Die Frage nach der vorgeschriebenen Geländerhöhe in der Schweiz gehört zu den häufigsten Anfragen von Bauherren, Renovierern und Architekten. Ein Geländer, das auch nur um wenige Zentimeter zu niedrig ausgeführt wird, führt bei der behördlichen Bauabnahme zur Verweigerung der Bezugsbewilligung und begründet im Schadenfall die direkte Haftung des Eigentümers.
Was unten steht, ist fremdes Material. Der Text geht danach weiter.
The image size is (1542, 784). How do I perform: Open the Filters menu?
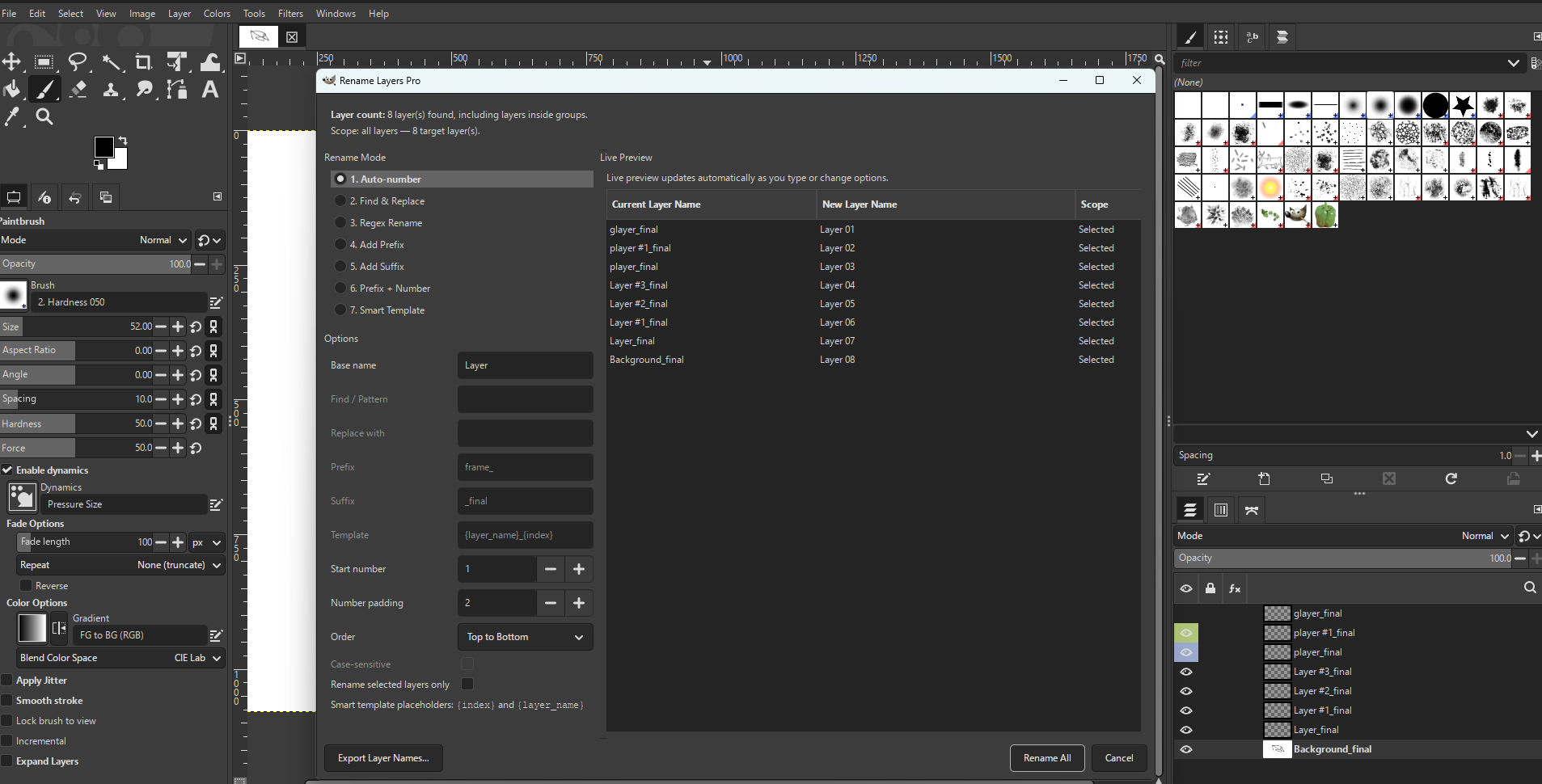click(x=290, y=14)
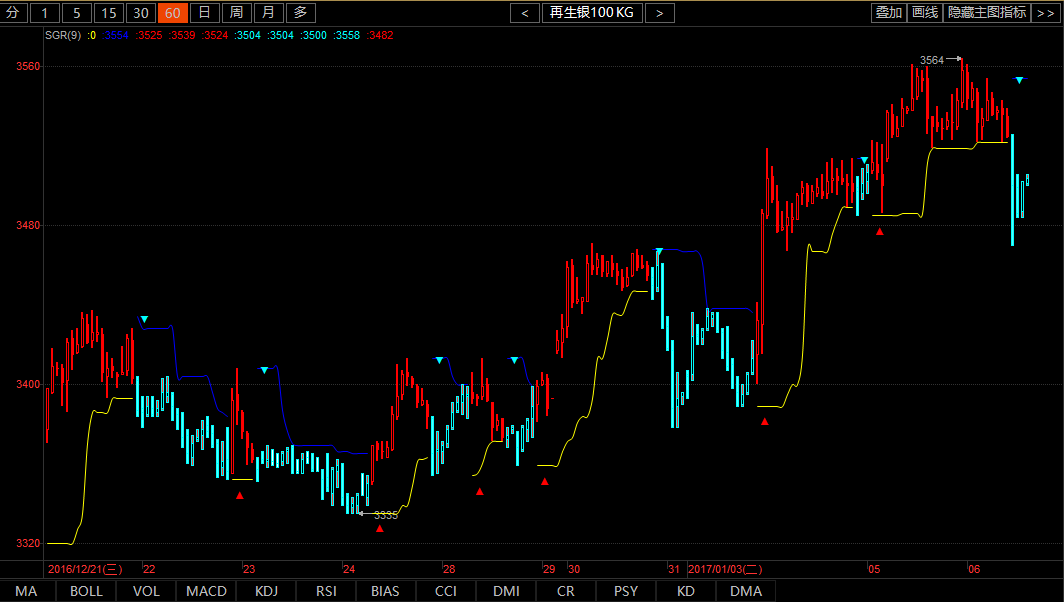This screenshot has height=602, width=1064.
Task: Click the 画线 draw line button
Action: point(925,13)
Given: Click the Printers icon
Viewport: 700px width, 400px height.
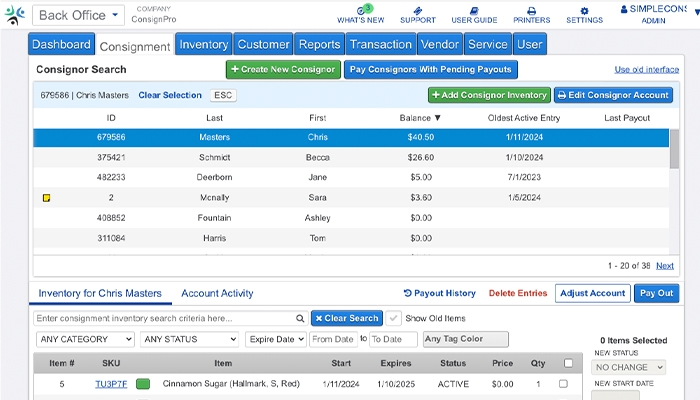Looking at the screenshot, I should (531, 11).
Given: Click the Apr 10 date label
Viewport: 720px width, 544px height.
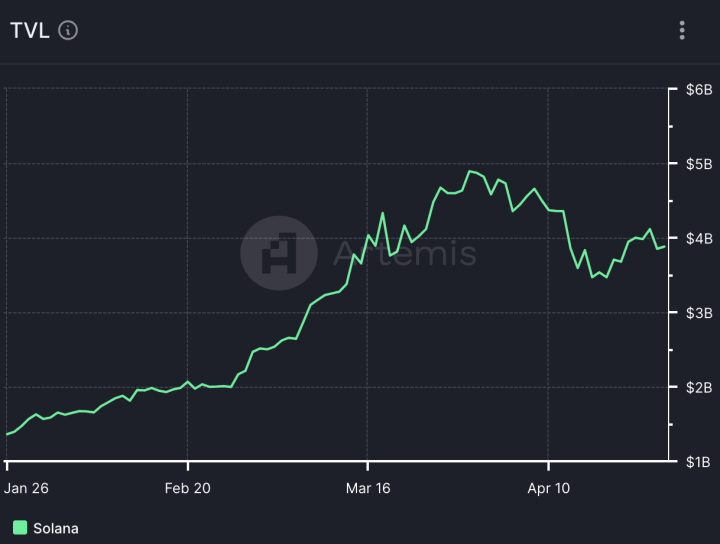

Die verbindlichen Geländerhöhen nach SIA 358
In der Schweizer Norm SIA 358 sind die Höhenmasse unmissverständlich definiert:
- 1.Standardhöhe 100 cm: Bei allen Balkonen, Terrassen, Galerien und Dachgärten mit einer Absturzhöhe zwischen 1.00 m und 12.00 m muss das Geländer mindestens 100 cm hoch sein.
- 2.Erhöhte Geländerhöhe 110 cm: Bei Gebäuden mit einer Absturzhöhe von mehr als 12.00 m (etwa ab dem 4. Obergeschoss) verlangt die SIA 358 eine Geländerhöhe von mindestens 110 cm, da in grösseren Höhen stärkere Windböen herrschen und das subjektive Schwindelgefühl zunimmt.
- 3.Treppenläufe (85 bis 100 cm): An schrägen Treppenläufen wird die Höhe senkrecht ab der Stufenvorderkante gemessen. Hier ist eine Höhe zwischen 85 und 100 cm zulässig (Standardmass: 90 cm). Am Treppenpodest springt die Höhe wieder auf mindestens 100 cm.
Häufige Fehlerquelle: Der fertige Bodenbelag
Der weitaus häufigste Fehler beim Geländerbau ist die falsche Bezugskante: Die Geländerhöhe wird immer ab Oberkante fertiger Bodenbelag (OKFF) gemessen – niemals ab dem rohen Beton! Werden nachträglich Stelzlager, Holzdecks, Feinsteinzeugplatten oder Begrünungen verlegt, verringert sich die wirksame Geländerhöhe um die Belagsstärke. Geländeri plant den finalen Belagsaufbau bei der Massaufnahme von Anfang an exakt ein.